(Data for locating words and elements)
==============================
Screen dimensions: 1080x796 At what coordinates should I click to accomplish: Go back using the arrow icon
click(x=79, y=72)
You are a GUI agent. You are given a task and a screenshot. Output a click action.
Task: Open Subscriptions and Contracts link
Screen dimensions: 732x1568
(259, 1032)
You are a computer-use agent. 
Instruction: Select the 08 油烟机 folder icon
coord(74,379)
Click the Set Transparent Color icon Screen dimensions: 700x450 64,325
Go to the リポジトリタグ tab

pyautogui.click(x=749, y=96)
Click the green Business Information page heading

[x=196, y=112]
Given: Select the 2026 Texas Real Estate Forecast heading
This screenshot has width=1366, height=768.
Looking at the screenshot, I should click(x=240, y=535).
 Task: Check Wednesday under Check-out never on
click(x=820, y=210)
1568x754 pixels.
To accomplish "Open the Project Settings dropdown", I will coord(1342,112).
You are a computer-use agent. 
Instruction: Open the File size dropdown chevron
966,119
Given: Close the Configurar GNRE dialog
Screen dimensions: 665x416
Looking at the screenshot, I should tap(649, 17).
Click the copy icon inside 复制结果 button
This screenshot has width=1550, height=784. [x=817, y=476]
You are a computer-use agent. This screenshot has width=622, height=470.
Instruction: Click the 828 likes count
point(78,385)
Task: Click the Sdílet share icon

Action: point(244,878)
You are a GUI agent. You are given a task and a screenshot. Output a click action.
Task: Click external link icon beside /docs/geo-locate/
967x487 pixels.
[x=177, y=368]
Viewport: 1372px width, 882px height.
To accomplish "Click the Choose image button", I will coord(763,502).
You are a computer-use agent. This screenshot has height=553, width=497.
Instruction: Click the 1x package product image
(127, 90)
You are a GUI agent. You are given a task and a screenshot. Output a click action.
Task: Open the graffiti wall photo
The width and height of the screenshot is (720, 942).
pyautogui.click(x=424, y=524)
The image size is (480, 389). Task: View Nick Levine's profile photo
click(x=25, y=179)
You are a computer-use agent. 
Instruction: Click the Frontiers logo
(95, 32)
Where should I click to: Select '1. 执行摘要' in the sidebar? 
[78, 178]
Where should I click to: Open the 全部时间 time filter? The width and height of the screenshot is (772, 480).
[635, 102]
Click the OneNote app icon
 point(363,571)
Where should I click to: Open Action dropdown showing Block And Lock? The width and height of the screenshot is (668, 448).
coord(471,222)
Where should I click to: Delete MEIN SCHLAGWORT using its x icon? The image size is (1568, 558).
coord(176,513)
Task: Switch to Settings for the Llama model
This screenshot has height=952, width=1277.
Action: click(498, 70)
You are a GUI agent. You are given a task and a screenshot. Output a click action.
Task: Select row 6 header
==============================
Short problem – Render every line of the data above as a Markdown table with the columns Row and Line, omitting blank lines.

Answer to this exercise –
| Row | Line |
|---|---|
| 1 | Screen dimensions: 1080x796 At what coordinates should I click to accomplish: Go back using the arrow icon |
| 2 | click(x=79, y=72) |
| 3 | You are a GUI agent. You are given a task and a screenshot. Output a click action. |
| 4 | Task: Open Subscriptions and Contracts link |
| 5 | Screen dimensions: 732x1568 |
| 6 | (259, 1032) |
| 7 | You are a computer-use agent.  |
| 8 | Instruction: Select the 08 油烟机 folder icon |
| 9 | coord(74,379) |
| 10 | Click the Set Transparent Color icon Screen dimensions: 700x450 64,325 |
| 11 | Go to the リポジトリタグ tab |
| 12 | pyautogui.click(x=749, y=96) |
| 13 | Click the green Business Information page heading |
| 14 | [x=196, y=112] |
| 15 | Given: Select the 2026 Texas Real Estate Forecast heading |
| 16 | This screenshot has width=1366, height=768. |
| 17 | Looking at the screenshot, I should click(x=240, y=535). |
| 18 |  Task: Check Wednesday under Check-out never on |
| 19 | click(x=820, y=210) |
| 20 | 1568x754 pixels. |
| 21 | To accomplish "Open the Project Settings dropdown", I will coord(1342,112). |
| 22 | You are a computer-use agent.  |
| 23 | Instruction: Open the File size dropdown chevron |
| 24 | 966,119 |
| 25 | Given: Close the Configurar GNRE dialog |
| 26 | Screen dimensions: 665x416 |
| 27 | Looking at the screenshot, I should tap(649, 17). |
| 28 | Click the copy icon inside 复制结果 button |
| 29 | This screenshot has width=1550, height=784. [x=817, y=476] |
| 30 | You are a computer-use agent. This screenshot has width=622, height=470. |
| 31 | Instruction: Click the 828 likes count |
| 32 | point(78,385) |
| 33 | Task: Click the Sdílet share icon |
| 34 | Action: point(244,878) |
| 35 | You are a GUI agent. You are given a task and a screenshot. Output a click action. |
| 36 | Task: Click external link icon beside /docs/geo-locate/ |
| 37 | 967x487 pixels. |
| 38 | [x=177, y=368] |
| 39 | Viewport: 1372px width, 882px height. |
| 40 | To accomplish "Click the Choose image button", I will coord(763,502). |
| 41 | You are a computer-use agent. This screenshot has height=553, width=497. |
| 42 | Instruction: Click the 1x package product image |
| 43 | (127, 90) |
| 44 | You are a GUI agent. You are given a task and a screenshot. Output a click action. |
| 45 | Task: Open the graffiti wall photo |
| 46 | The width and height of the screenshot is (720, 942). |
| 47 | pyautogui.click(x=424, y=524) |
| 48 | The image size is (480, 389). Task: View Nick Levine's profile photo |
| 49 | click(x=25, y=179) |
| 50 | You are a computer-use agent.  |
| 51 | Instruction: Click the Frontiers logo |
| 52 | (95, 32) |
| 53 | Where should I click to: Select '1. 执行摘要' in the sidebar?  |
| 54 | [78, 178] |
| 55 | Where should I click to: Open the 全部时间 time filter? The width and height of the screenshot is (772, 480). |
| 56 | [635, 102] |
| 57 | Click the OneNote app icon |
| 58 |  point(363,571) |
| 59 | Where should I click to: Open Action dropdown showing Block And Lock? The width and height of the screenshot is (668, 448). |
| 60 | coord(471,222) |
| 61 | Where should I click to: Delete MEIN SCHLAGWORT using its x icon? The image size is (1568, 558). |
| 62 | coord(176,513) |
| 63 | Task: Switch to Settings for the Llama model |
| 64 | This screenshot has height=952, width=1277. |
| 65 | Action: click(498, 70) |
| 66 | You are a GUI agent. You are given a task and a screenshot. Output a click action. |
| 67 | Task: Select row 6 header |